- [Text extract]:
• • • •
Further assembles the dependency graph in three graduated stages:

1. **Definition Graph (DG):** A static, import-time representation of all declared cell
   dependencies across the loaded projects. No parameters have been resolved yet.
2. **Abstract Graph (AG):** An expanded, path-sensitive structure built when a session call is
   initiated. Parameters are resolved symbolically; the graph is analyzed for parallelism
   opportunities, pre-memoization candidates, and potential deadlocks.
3. **Instance Tree (IT):** The concrete execution tree with all parameter values resolved. This is
   what actually runs.

Researchers author at the DG level (declaring dependencies and parameters in cell definitions,
writing the Maker logic that produces the cellular contributions) and operate at the Session level
(calling a root cell with initial parameters). The intermediate layers are handled entirely 
by the framework.

---

## Granular Memoization and Reproducibility

Every cell in Further has a **logic key** — a hash derived from its logic version, its concrete
input parameters (Specs), the versions and logic keys of all its dependencies, and optionally the
versions of tracked external libraries. When a cell is executed, its contributions are stored
durably and indexed under this key.
• • • •
- [What you need to do]:
**A)** Answer these about the Further text, one line each:
(i) When is the Abstract Graph built?
(ii) At which graph level do researchers author?
(iii) What kind of value is a logic key?
**B)** Print, word for word, the part of the Further text that opens with the words containing "Researchers author at" and closes with "by the framework.".

- [Information shown]:
• • • •
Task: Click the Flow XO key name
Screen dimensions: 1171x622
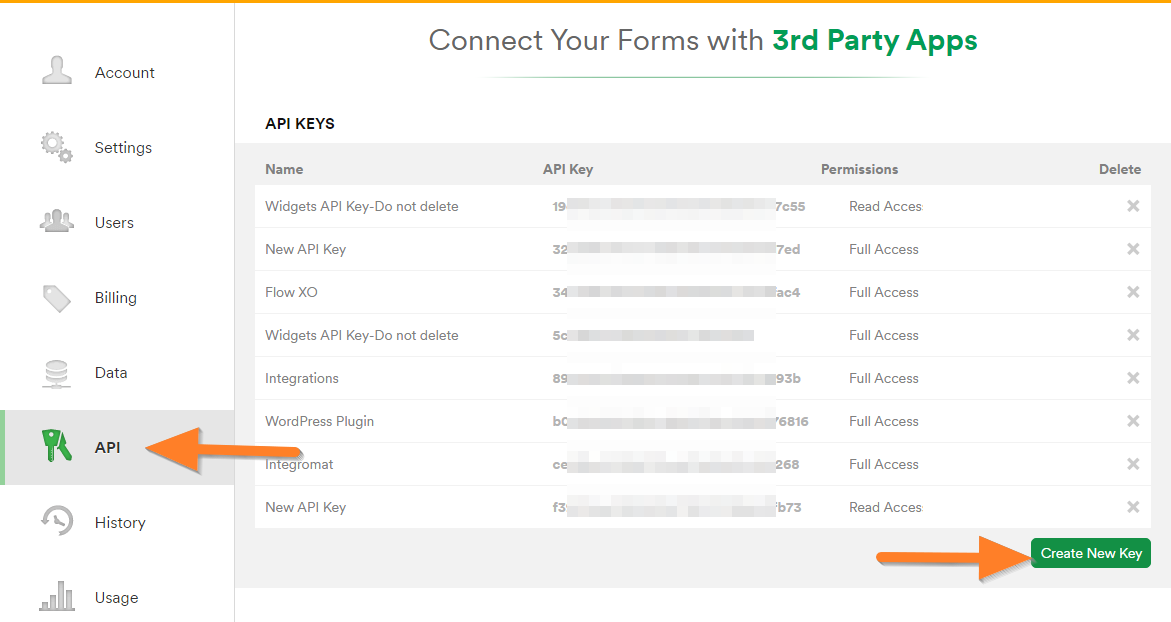Action: (291, 293)
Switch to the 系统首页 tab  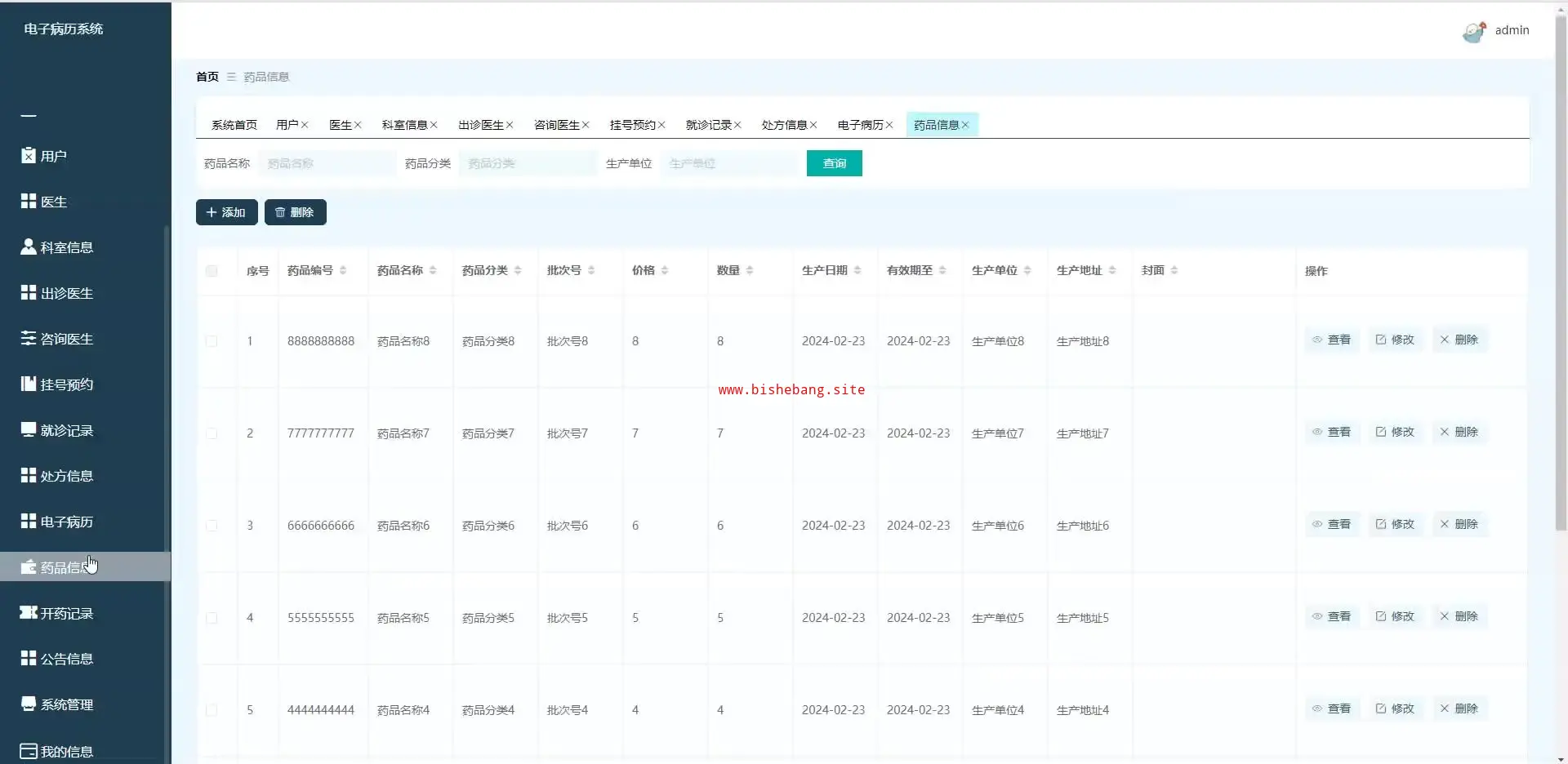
• • • •
- [Task responses]:
**A)**
(i) When a session call is initiated.
(ii) The DG (Definition Graph) level.
(iii) A hash.

**B)**
Researchers author at the DG level (declaring dependencies and parameters in cell definitions,
writing the Maker logic that produces the cellular contributions) and operate at the Session level
(calling a root cell with initial parameters). The intermediate layers are handled entirely 
by the framework.